In a news conference at IPN, the environmental organizations warned that Ukraine’s project to extend the hydropower system endangers national security as 80% of the drinking water in Moldova is ensured by the Nistru and, in this case, about two million people in Moldova risk remaining without drinking water in several years.
Iuliana Cantaragiu, expert of the public association “National Environmental Center”, said the call is made because Ukraine, through its embassy in Chisinau, announced its intention to extend the energy complex and the project will be implemented with financial support from China. The extension of the hydropower system of 2002-2015 led to hydrological droughts on the Nistru, while the level of water in the river has decreased under the minimum pumping level.
Alecu Reniță, president of the Ecologist Movement of Moldova, said this project will lead to the transformation of the Nistru into marshland and will affect over 8 million inhabitants from both of the states – about 6 million Ukrainians and 2 million Moldova who risk remaining without drinking water. The authorities should realize the dangers to the national security as there is no other source of drinking water in the region except for the Nistru.
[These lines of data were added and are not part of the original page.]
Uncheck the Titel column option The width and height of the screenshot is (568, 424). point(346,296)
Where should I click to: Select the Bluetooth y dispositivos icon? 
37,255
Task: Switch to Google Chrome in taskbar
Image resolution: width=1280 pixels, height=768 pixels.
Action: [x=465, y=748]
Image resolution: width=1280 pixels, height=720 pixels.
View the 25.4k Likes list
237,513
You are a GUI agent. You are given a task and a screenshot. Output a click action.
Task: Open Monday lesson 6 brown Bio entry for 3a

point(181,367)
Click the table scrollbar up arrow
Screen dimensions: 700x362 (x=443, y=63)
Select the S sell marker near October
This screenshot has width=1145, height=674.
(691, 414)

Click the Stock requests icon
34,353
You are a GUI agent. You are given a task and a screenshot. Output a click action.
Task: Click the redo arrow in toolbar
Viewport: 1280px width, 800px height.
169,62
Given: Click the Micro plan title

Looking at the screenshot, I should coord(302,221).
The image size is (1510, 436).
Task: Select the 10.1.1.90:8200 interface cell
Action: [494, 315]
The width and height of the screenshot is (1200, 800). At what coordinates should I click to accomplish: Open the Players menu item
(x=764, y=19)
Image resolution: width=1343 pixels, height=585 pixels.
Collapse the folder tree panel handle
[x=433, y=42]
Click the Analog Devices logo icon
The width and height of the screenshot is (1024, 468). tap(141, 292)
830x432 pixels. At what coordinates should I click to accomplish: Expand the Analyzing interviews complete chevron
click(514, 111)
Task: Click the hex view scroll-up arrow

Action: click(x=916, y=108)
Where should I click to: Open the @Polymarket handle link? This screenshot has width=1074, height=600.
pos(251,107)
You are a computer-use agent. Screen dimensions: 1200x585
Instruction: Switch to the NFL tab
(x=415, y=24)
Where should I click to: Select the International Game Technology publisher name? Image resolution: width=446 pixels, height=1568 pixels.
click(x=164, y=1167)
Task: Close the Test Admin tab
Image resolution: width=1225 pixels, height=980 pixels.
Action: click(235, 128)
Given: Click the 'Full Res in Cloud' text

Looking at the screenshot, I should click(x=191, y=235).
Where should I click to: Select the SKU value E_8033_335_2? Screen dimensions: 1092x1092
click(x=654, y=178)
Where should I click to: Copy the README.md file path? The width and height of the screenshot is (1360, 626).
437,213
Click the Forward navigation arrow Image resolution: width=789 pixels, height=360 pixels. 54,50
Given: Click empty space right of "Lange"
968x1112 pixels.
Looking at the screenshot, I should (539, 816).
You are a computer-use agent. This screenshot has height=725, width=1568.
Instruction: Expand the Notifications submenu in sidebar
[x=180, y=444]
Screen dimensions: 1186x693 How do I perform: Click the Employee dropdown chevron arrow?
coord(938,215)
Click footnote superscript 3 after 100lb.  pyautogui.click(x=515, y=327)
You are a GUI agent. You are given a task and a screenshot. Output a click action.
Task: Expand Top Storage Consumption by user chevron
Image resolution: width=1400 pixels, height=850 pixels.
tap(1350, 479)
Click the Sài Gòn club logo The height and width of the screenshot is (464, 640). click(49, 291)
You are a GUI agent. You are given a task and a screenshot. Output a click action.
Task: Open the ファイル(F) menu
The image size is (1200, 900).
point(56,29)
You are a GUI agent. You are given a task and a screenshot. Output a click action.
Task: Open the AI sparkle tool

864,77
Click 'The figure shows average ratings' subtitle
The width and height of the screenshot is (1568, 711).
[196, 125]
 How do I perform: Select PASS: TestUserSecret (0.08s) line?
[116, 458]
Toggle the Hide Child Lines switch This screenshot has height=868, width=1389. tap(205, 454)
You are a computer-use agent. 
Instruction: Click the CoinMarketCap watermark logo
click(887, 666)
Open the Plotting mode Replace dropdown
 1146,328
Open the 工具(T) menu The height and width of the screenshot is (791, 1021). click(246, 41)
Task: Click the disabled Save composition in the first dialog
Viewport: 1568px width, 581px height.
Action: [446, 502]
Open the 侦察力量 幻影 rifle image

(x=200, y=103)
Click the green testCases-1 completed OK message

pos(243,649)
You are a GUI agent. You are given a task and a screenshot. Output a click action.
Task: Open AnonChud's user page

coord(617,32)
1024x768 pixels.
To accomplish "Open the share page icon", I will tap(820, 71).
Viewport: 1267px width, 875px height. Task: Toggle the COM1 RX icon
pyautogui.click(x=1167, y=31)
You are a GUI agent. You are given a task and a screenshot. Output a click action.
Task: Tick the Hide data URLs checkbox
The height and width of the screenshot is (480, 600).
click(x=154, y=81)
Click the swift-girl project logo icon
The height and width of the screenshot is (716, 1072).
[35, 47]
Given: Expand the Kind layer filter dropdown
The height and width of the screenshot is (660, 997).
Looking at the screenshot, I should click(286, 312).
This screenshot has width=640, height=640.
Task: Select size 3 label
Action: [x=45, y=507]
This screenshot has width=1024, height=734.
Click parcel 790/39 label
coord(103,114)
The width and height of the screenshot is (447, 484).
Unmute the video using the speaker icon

According to Alecu Reniță, this project is an aberrant one as it envisions the functioning of eight electricity generation installations, but this is twice more than the capacity of the Nistru. There are now three such installations that use practically all the water of the Nistru. Only about 130 cubic meter of water reach Moldova, at a time when the necessary volume is of 250-300 cubic meters per second. The Ukrainian side, to ensure water for the other five systems that are to be put into operation, is to build another six accumulation barrages upstream the hydropower plant. If so, in several years the Nistru can become a swamp.
Energy expert Sergiu Ungureanu said from financial viewpoint the given project is not viable as the costs for building and maintaining the hydropower plants are much higher than of other energy generation methods, such as solar panels and Aeolian devices.